À en croire la Mission d’observation des élections au Mali, qui a déployé quelque 3 000 observateurs dimanche, ce référendum n’a pas une grande affluence. Elle estime à seulement 27 % le taux de participation.
Plusieurs facteurs peuvent rendre compte de cette faible mobilisation. En premier, l’insécurité qui est l’explication à la non-tenue du vote dans la région de Kidal [selon la presse malienne, les groupes armés du Nord ont empêché le vote à Kidal, et certaines localités sont restées sans bureau de vote].
Il s’y ajoute les attaques perpétrées contre des bureaux dans bien des circonscriptions du pays. Toutes choses qui auront empêché ou perturbé le vote dans ces localités.
Enfin, en raison de la menace terroriste ambiante, certains électeurs ont raisonnablement fait le choix de ne pas se déplacer vers leur bureau de vote.
Une Constitution déjà contestée
Mais il n’y a pas que ce facteur sécuritaire. L’autre élément pouvant avoir eu raison de l’enthousiasme des électeurs, c’est la controverse qui entoure la Constitution.
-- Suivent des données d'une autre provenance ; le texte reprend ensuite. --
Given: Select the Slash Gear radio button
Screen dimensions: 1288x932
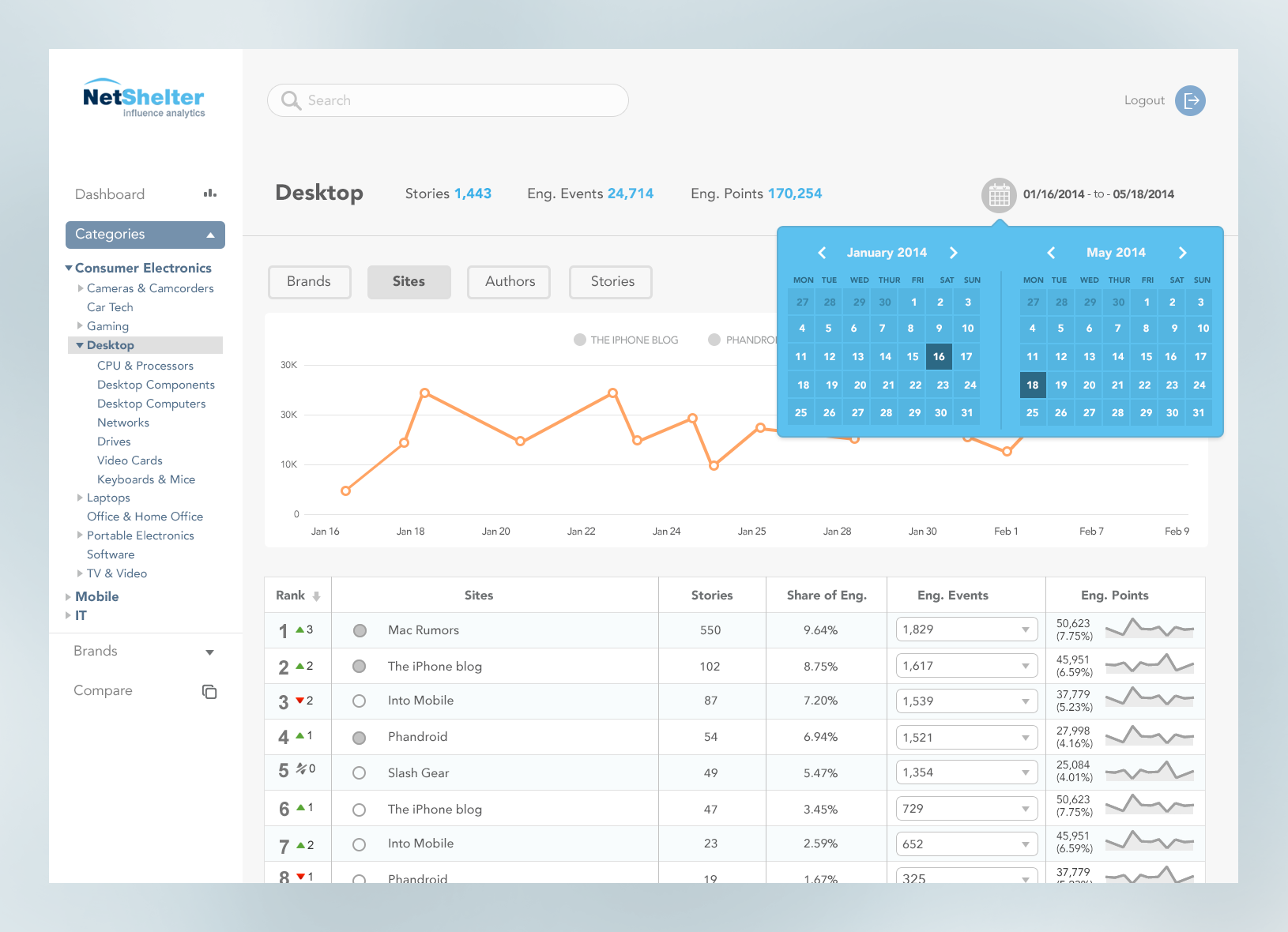Looking at the screenshot, I should click(x=359, y=773).
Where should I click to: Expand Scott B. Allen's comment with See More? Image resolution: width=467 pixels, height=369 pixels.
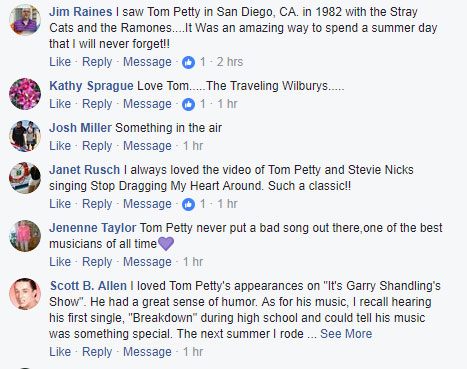346,334
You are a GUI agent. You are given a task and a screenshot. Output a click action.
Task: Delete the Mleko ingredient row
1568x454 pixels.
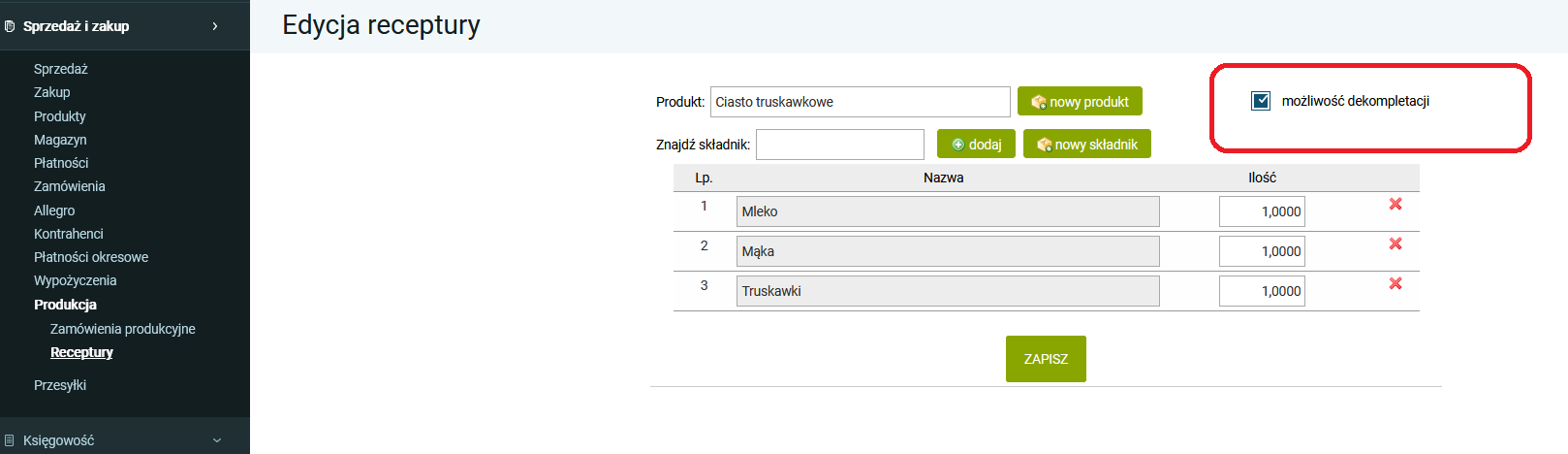click(x=1396, y=204)
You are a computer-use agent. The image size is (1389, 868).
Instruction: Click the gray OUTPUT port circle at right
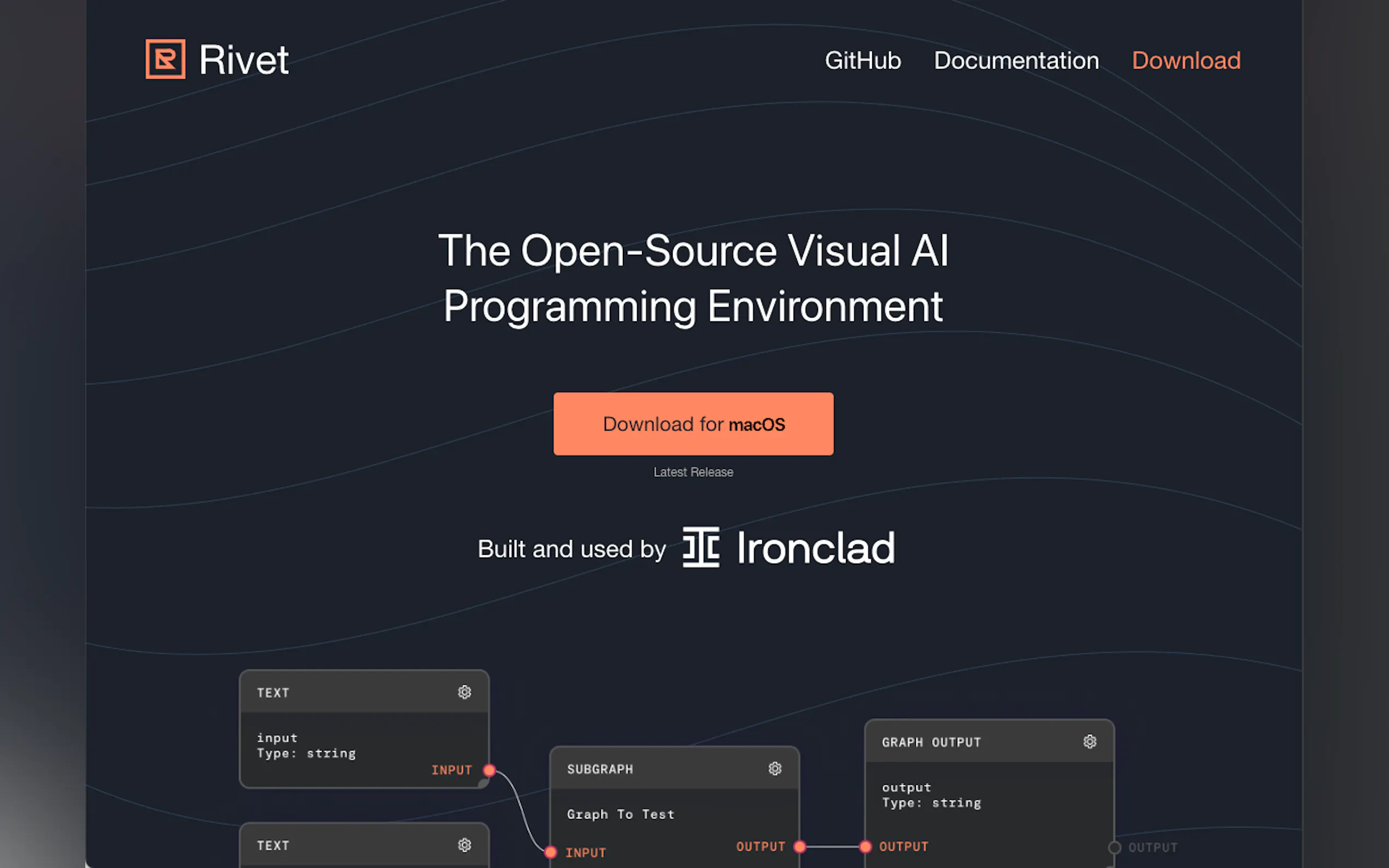click(x=1114, y=847)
Celle-ci est en effet loin de faire l’unanimité entre les grands acteurs sociopolitiques maliens. Si les mouvements armés [indépendantistes touaregs signataires de l’accord d’Alger] lui reprochent le fait qu’elle ne prend pas en compte l’accord d’Alger [signé en 2015 entre le gouvernement malien de l’époque et la Coordination des mouvements de l’Azawad ou CMA, cet accord avait pour but de mettre fin aux violences commencées en 2012], d’autres mettent en avant l’approche cavalière qui aura entouré sa soumission au référendum. La junte n’ayant pas pris le temps d’écouter et de prendre en compte tous les griefs soulevés çà et là.
Enfin, beaucoup d’autres Maliens dénoncent [dans] cette nouvelle Constitution la part belle qu’elle fait à dessein, pense-t-on, au futur président de la République, qui sera quasiment un monarque [la Constitution de 1992 disposait que “le gouvernement détermine et conduit la politique de la nation”. Dans la nouvelle Constitution, c’est le président de la République qui détermine la politique de la nation, et le gouvernement qui conduit la politique de la nation déterminée par le président. Un renforcement des pouvoirs compris par certains analystes comme l’illustration d’un maintien des militaires au pouvoir au-delà de la présidentielle prévue en février 2024].
Alors que la tendance dans la sous-région est justement de réduire la prééminence du chef de l’État dans le fonctionnement des pays, le Mali fait le choix inverse. Plutôt curieux, il est vrai !
“Souverainisme de mauvais aloi”
Voilà qui est d’autant plus suspect que rien n’interdit dans les faits aux membres de la junte en général et à Assimi Goïta en particulier de se porter justement candidat à la future présidentielle.
Le Mali pourrait donc sortir de la transition [militaire], sans changer cependant d’équipe dirigeante. C’est cela la plus grande source de méfiance entre les autorités de la transition et les citoyens maliens.
L’instrumentalisation du sentiment antifrançais et un usage abusif du populisme aidant, les militaires maliens ont certes réussi à s’offrir quasiment trois ans à la tête du pays. Mais il n’est pas sûr que tous les Maliens soient prêts à continuer à se nourrir de ce “souverainisme de mauvais aloi’’ [selon l’expression de Moussa Faki Mahamat, président de la Commission de l’Union africaine] pendant cinq voire dix ans encore.
Surtout que ce nationalisme primaire ne s’accompagne ni du retour de la sécurité ni du développement tant miroité. Ce désenchantement-là aussi [a un lien] avec le peu d’engouement que le référendum semble avoir suscité chez les électeurs maliens.